(Recorded data)
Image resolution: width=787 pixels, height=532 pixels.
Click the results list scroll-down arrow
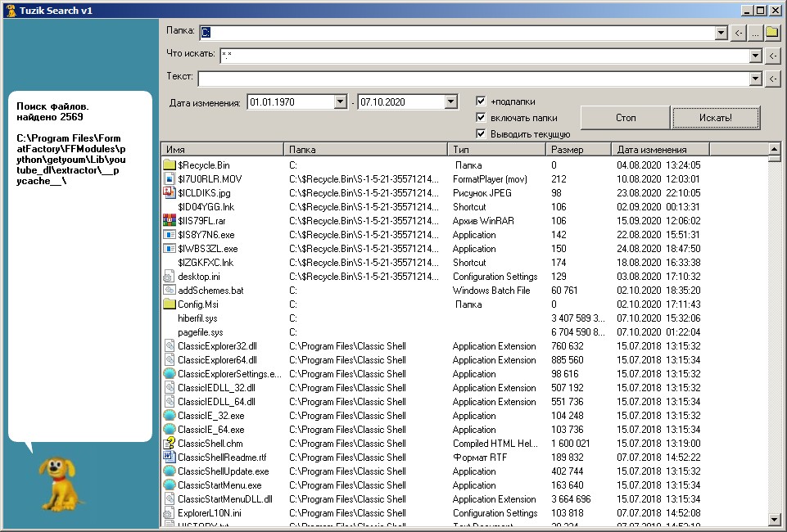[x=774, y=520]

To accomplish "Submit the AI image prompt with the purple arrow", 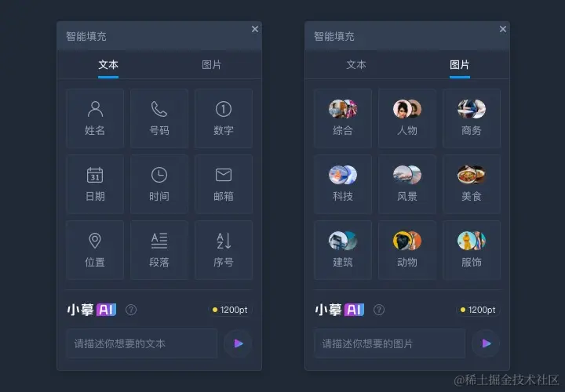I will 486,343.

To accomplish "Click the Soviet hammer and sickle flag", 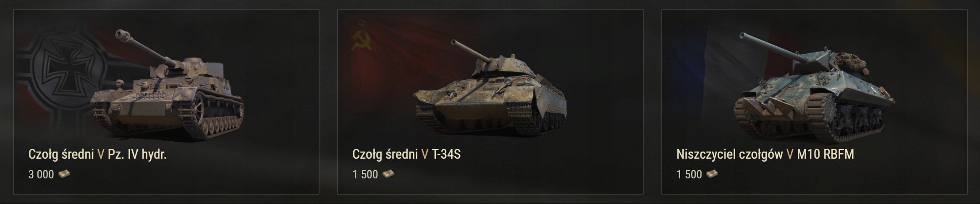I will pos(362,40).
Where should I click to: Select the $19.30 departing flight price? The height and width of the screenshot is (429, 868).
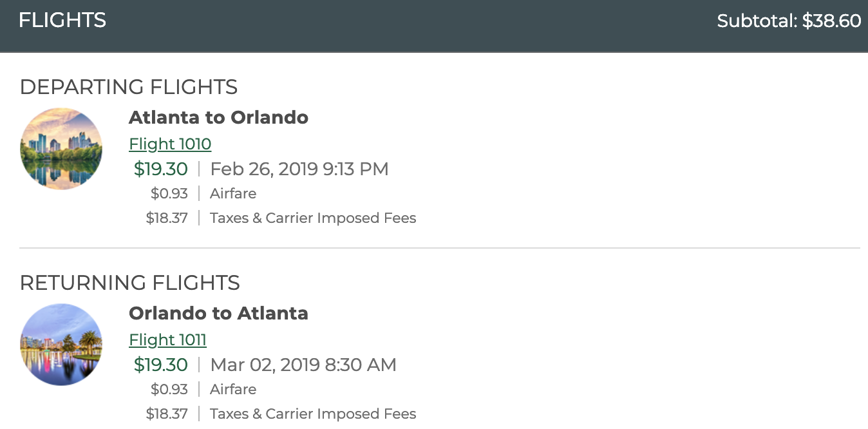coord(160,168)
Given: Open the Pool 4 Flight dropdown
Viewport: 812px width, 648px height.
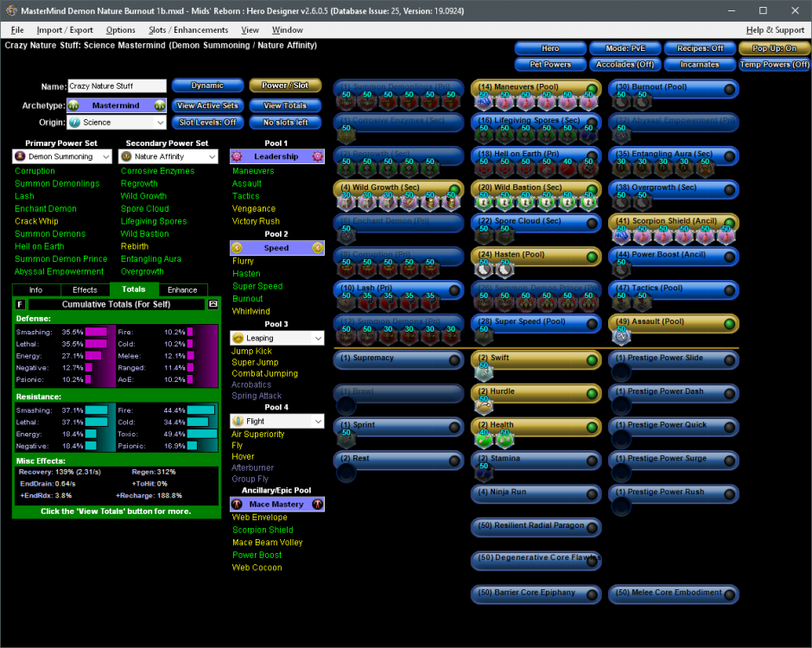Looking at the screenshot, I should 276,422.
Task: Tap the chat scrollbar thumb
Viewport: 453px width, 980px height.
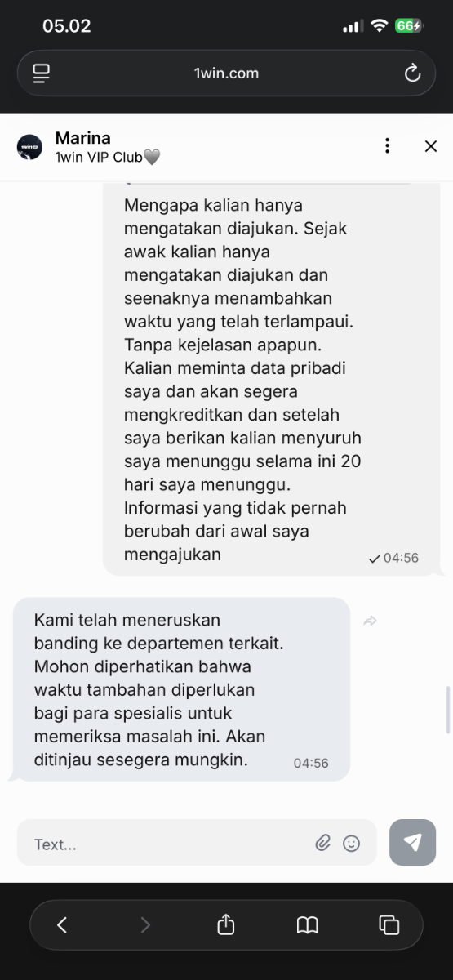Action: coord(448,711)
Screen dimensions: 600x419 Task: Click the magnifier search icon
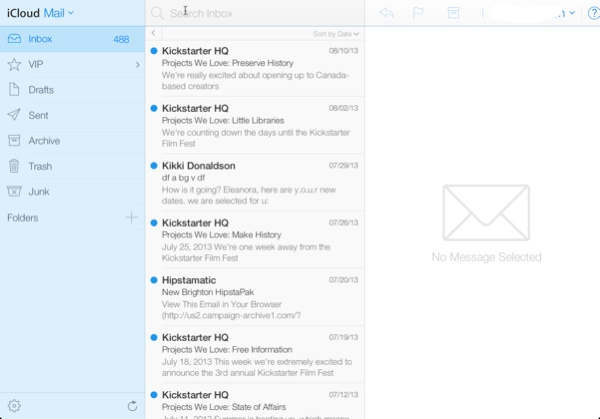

What you are asked to do → Only the number of lines above that contain "Task" should be given as the answer.

Solution → 2